## WHAT YOU SHOULD DO
Filter the entries for the word "computer". Copy each line that has it.

--- RECORD EXCERPTS Enclosed Below ---

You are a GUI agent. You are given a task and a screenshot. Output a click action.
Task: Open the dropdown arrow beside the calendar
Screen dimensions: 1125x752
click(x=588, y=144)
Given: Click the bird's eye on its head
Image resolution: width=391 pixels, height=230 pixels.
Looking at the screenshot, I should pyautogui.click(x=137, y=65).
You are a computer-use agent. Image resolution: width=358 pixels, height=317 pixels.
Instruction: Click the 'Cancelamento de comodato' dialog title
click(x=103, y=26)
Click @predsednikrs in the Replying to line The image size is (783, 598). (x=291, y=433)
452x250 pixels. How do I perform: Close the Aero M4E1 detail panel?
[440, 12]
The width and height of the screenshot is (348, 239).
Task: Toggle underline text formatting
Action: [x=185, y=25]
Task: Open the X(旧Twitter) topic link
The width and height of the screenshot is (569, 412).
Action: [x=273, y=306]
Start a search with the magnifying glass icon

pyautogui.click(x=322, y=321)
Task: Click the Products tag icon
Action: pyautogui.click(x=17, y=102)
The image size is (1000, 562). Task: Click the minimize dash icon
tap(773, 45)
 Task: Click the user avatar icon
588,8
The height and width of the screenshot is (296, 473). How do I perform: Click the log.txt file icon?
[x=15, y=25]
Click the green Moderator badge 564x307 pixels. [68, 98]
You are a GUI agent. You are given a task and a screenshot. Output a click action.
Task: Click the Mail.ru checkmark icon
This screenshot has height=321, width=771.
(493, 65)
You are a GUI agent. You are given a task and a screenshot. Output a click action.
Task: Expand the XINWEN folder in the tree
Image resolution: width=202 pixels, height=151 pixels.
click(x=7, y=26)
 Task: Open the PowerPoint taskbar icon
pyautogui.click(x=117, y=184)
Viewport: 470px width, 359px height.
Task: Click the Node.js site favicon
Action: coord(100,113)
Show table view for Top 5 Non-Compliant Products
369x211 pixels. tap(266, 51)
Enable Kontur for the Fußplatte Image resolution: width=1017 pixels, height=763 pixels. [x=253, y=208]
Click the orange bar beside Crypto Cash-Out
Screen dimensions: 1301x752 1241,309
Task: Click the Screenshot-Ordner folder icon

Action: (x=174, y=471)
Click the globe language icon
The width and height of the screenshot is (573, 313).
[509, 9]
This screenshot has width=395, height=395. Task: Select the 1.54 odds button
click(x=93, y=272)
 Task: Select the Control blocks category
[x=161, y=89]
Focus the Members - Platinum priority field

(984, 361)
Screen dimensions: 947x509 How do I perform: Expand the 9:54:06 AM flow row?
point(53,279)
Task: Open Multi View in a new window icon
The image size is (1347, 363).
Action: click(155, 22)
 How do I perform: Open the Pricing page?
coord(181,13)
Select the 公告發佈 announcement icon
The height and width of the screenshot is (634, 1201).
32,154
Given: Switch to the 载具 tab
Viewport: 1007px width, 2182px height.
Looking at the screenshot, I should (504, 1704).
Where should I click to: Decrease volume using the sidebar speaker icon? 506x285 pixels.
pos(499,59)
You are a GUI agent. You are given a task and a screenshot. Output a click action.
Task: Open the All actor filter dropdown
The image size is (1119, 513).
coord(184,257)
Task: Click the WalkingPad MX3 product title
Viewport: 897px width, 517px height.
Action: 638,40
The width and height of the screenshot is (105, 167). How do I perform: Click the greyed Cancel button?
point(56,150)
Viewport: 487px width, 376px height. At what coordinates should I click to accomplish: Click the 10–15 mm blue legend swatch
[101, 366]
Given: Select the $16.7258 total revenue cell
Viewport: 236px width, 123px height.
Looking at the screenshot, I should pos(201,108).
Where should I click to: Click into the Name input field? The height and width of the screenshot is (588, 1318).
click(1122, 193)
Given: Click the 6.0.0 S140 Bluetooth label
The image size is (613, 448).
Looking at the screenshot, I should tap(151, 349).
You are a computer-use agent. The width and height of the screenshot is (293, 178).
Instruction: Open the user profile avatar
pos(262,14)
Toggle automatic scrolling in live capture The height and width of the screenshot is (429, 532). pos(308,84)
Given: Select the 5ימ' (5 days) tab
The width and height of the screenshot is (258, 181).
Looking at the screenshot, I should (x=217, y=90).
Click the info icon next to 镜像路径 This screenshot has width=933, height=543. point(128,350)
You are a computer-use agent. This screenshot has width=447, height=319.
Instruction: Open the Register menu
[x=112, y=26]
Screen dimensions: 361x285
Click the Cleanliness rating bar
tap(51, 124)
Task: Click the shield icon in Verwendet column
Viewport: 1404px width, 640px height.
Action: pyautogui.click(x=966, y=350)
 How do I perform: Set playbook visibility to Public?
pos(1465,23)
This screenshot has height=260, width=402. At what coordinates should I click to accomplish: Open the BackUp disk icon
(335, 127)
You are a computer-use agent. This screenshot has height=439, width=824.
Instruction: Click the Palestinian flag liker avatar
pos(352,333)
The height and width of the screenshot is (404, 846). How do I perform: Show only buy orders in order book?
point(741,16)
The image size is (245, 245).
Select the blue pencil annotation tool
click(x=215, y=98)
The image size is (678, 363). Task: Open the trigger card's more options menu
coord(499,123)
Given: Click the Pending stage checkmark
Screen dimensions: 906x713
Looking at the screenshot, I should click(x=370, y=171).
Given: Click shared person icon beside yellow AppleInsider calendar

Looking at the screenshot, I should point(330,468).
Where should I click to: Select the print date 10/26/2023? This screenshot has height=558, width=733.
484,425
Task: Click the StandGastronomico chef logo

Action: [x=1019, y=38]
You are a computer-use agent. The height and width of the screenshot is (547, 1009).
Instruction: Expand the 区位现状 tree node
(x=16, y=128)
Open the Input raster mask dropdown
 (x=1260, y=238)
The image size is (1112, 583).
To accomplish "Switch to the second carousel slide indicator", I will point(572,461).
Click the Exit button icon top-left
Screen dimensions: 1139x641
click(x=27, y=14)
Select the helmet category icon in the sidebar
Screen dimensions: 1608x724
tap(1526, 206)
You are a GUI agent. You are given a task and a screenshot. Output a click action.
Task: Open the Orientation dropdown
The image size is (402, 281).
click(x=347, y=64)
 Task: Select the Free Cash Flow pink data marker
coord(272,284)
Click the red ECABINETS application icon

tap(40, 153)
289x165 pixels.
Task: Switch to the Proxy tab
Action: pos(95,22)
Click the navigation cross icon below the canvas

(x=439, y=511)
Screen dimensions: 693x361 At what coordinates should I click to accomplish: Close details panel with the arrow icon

--- End of Enclosed RECORD EXCERPTS ---

## WRITTEN RESPONSE
You are a computer-use agent. Image resolution: width=358 pixels, height=317 pixels.
You are a computer-use agent. The width and height of the screenshot is (293, 178).
You are a computer-use agent. This screenshot has width=447, height=319.
You are a computer-use agent. This screenshot has height=439, width=824.
You are a computer-use agent. The height and width of the screenshot is (547, 1009).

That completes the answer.